The latest edition of the monthly Global Catastrophe Recap Report has been released by Aon Plc, and in it, the company evaluates the impact of the natural disaster events that occurred worldwide during May 2019.
The report cites that in addition to the seven outbreaks of sever convective storms that swept across central and eastern section of the US, data from the National Oceanic and Administrative Association (NOAA) indicates that there were nearly 4,400 individual reports of tornadoes, hail, and straight-line winds – the most in May since 2011.
Furthermore, continued flooding resulted in billions of dollars’ worth of total economic and insured losses, as record-breaking rainfall in Oklahoma and Kansas caused historic flooding throughout the Arkansas River Basin, accompanied by remnant flooding in the Missouri and Mississippi River Basins.
“Historically, May has been the most active month for tornadoes in the United States and 2019 was no exception, with the highest May tally since 2015,” said Steve Bowen, Director and Meteorologist within Aon’s Impact Forecasting team. “A persistent weather pattern led to several multi-day outbreaks of severe weather that resulted in tornadoes, large hail, damaging straight-line winds, and record-breaking rainfall, which had a considerable impact on property and the agricultural sector. Severe convective storms have resulted in at least US$10 billion in US insurance pay-outs annually since 2008, and we are likely headed towards a 12th consecutive year.”

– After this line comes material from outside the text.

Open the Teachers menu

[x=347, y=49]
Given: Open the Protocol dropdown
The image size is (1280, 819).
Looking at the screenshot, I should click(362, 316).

But the US is not the only country to have suffered during the stormy month of May: over in China’s Yunnan Province, ongoing draught conditions affected more than 675,000 acres of cropland and effected $138 million of financial cost; prolonged rainfall in much of Paraguay caused widespread flooding that killed at least six people, led to the evacuation of over 40,000 residents, and significantly harmed the cattle industry; and in Southern Europe, severe weather that also affected the Balkans resulted in abundant rainfall that caused rivers in the Emilia-Romagna region to overflow and inundate around 600 homes, businesses and agricultural land.
In Tanzania, five people died, thousands were misplaced, and over 1,000 homes were flooded due to particularly severe flooding in the Dar es Salaam and Mbeya regions. In addition, further flooding killed six people in Yemen alone, with at least six others missing after being swept away by flash flooding in the Wad Bani Khalid in Oman. One person was also swept away by flood waters in the Saudi Arabia. The total economic costs for this flooding in the Arabian Peninsula were forecast to be millions of US dollars.
Severe weather is an increasing issue, both because of the time of year and the effect of global warming. It is prudent that both travellers and businesses follow the advice offered during this particularly brutal storm season to ensure the safety of personnel and their belongings.